Firefox ‘performance’ tab will curb its RAM hunger

by John_A

Despite their popularity, both Firefox and Chrome have reputations as resource hogs that chew up big chunks of your RAM. In the case of Firefox, some of this is unfair — parent Mozilla says part of the problem is that many users are running older machines without a lot of memory in the first place. To help those folks, the developers are working on a new feature called “performance” that will let you fine-tune the browser if you’re running a PC that’s less than state-of-the-art.

Firefox plays better than most browsers with third-party add-ons, but as the developers have pointed out before, some of those can slow your machine significantly. As such, they’re working on an “optimize Firefox” button that kills all extensions after you restart the browser (below). That alone could make things work a lot better, and “you can always enable them again later,” the developers say.
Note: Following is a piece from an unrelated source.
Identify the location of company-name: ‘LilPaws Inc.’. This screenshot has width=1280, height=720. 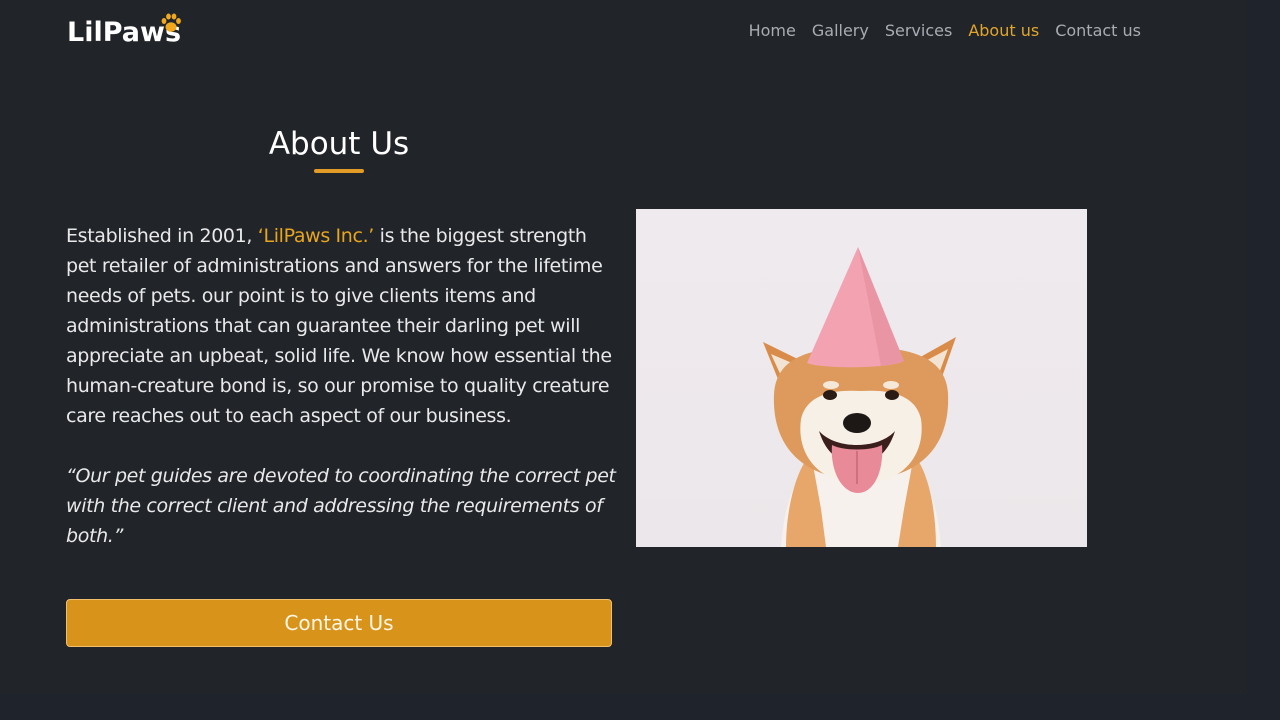
(316, 236).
Another potential new feature is “content processes.” Right now, Firefox only supports two processes (for the core and content), but starting with version 55, it will support three or more, putting it on par with Chrome, Safari and others. With the performance settings, the developers will give you more granular control of those, so you can trade off speed for memory usage. “More content processes will make Firefox more responsive when using multiple tabs, but will also consume more memory,” according to the proposed UX.

Users of slow PCs will also get to disable UI animations for tabs, menus and other things, and use prefetching, which “can improve performance when on a slow connection.” If you have a machine with a new CPU and plenty of RAM, you can probably just leave all the settings enabled.

Work has just begun on this feature, so don’t expect to see it in a release or even nightly build for a while. Firefox is on version 52 right now, with version 53 set to come on April 18th, and as mentioned, support for more than two processes won’t come until Firefox 55. Consequently, the performance tab probably won’t be released to the public until somewhere near the end of the year.